The Eye-C Taglists app for Google Android can stream to Apple's AirPlay devices.
Apple's Airplay, a proprietary method for zapping music all through your house without running wires everywhere, is expanding beyond the realm of iOS devices. Could it be on its way to becoming an industry standard - one that would allow Apple to charge the same sort of licensing fees for wireless music connections that it does today for speaker docks and other devices that connect to its proprietary iPhone/iPod/iPad slots?
We first spotted this trend in MOG's Mac app, which can send tunes to AirPlay-capable speakers and stereo systems as well as Apple's own AirPort Express and Apple TV, without requiring a workaround like Rogue Amoeba AirFoil.
Now, Eyecon Resources has taken things to the next level with an Android media player app that can send music to Apple's AirPlay devices, as well as anything that supports DLNA (Digital Living Network Alliance).
Eye-C for Android and iPhone, released on Tuesday, let users create shareable "Taglists" out of music, photos, and videos on SoundCloud, YouTube, Picasa, Facebook, or their own music libraries. But for now, what interests us is the Android version's magical ability to send music to AirPlay devices.
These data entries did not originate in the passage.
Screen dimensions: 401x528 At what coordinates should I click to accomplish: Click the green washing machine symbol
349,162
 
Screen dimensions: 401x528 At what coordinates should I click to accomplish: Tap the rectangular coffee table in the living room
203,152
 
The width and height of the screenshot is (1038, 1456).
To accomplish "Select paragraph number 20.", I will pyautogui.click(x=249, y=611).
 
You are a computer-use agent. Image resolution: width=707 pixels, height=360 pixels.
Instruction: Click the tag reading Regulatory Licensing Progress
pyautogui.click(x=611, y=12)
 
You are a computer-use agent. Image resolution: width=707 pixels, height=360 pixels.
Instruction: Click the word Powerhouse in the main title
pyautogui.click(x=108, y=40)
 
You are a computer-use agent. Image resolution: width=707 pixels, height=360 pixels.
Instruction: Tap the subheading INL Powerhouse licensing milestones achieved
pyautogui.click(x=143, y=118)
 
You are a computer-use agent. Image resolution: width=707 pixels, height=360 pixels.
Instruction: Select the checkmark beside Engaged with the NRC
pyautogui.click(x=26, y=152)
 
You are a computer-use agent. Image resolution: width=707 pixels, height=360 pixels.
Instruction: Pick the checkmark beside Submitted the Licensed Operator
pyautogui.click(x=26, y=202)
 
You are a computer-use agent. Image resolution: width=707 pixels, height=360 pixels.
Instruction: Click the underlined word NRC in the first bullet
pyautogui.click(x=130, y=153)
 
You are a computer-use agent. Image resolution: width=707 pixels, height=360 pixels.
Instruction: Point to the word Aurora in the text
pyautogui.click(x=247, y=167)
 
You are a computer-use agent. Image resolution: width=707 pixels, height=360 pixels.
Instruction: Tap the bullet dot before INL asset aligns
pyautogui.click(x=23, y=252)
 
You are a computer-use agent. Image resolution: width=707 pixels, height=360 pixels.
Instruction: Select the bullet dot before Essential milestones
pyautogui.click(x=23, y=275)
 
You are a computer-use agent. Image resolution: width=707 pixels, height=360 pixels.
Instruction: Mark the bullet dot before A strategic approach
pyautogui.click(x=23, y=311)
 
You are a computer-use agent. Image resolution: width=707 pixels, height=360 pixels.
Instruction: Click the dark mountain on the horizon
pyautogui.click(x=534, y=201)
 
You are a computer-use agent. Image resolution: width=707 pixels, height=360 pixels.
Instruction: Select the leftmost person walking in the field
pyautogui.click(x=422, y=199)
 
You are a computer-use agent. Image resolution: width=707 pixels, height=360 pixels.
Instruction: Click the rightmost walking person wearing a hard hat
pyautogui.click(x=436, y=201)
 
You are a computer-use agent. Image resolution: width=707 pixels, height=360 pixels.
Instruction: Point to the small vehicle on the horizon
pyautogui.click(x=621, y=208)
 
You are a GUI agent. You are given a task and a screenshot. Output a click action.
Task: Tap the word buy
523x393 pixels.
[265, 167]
After all, Android and iOS are bitter enemies.
Evolver.fm asked Eye-C vice president of marketing Alec Marshall, who holds the patent for the app and used to work on Apple's iTunes team, how the Eye-C team managed to send music from Google-powered phones to Apple-powered devices.
"Our team has about two years experience developing for connected home systems, including local media server systems and DLNA and Airplay networks," explained Marshall. "I'd imagine building the Android feature would be extremely difficult for an organization that didn't come from a background similar to ours."
Difficult, but not impossible.
"What Android users can expect is a very clean way to play music and video from their phone to both DLNA and Airplay devices," he added. "Apple is putting a lot of work into expanding AirPlay support, and I'd expect to see growth in this space – we're already noticing a significant increase in home theater receivers, iPod docks, and other devices that aren't manufactured by Apple but that do connect to AirPlay networks. This new feature allows Android users an opportunity to get in on this easy-to-use connected home system, playing music and video to systems that sound great."
We agree that the future is rosy for AirPlay. If you thought the iPod speaker dock market was huge over the past ten years, just wait until the idea of zapping music wirelessly from smartphones and tablets to televisions, speakers, and sound systems all over the house becomes similarly mainstream.
The big question: With Apple poised to dominate yet another area of digital music, why is Google sleeping on Fling?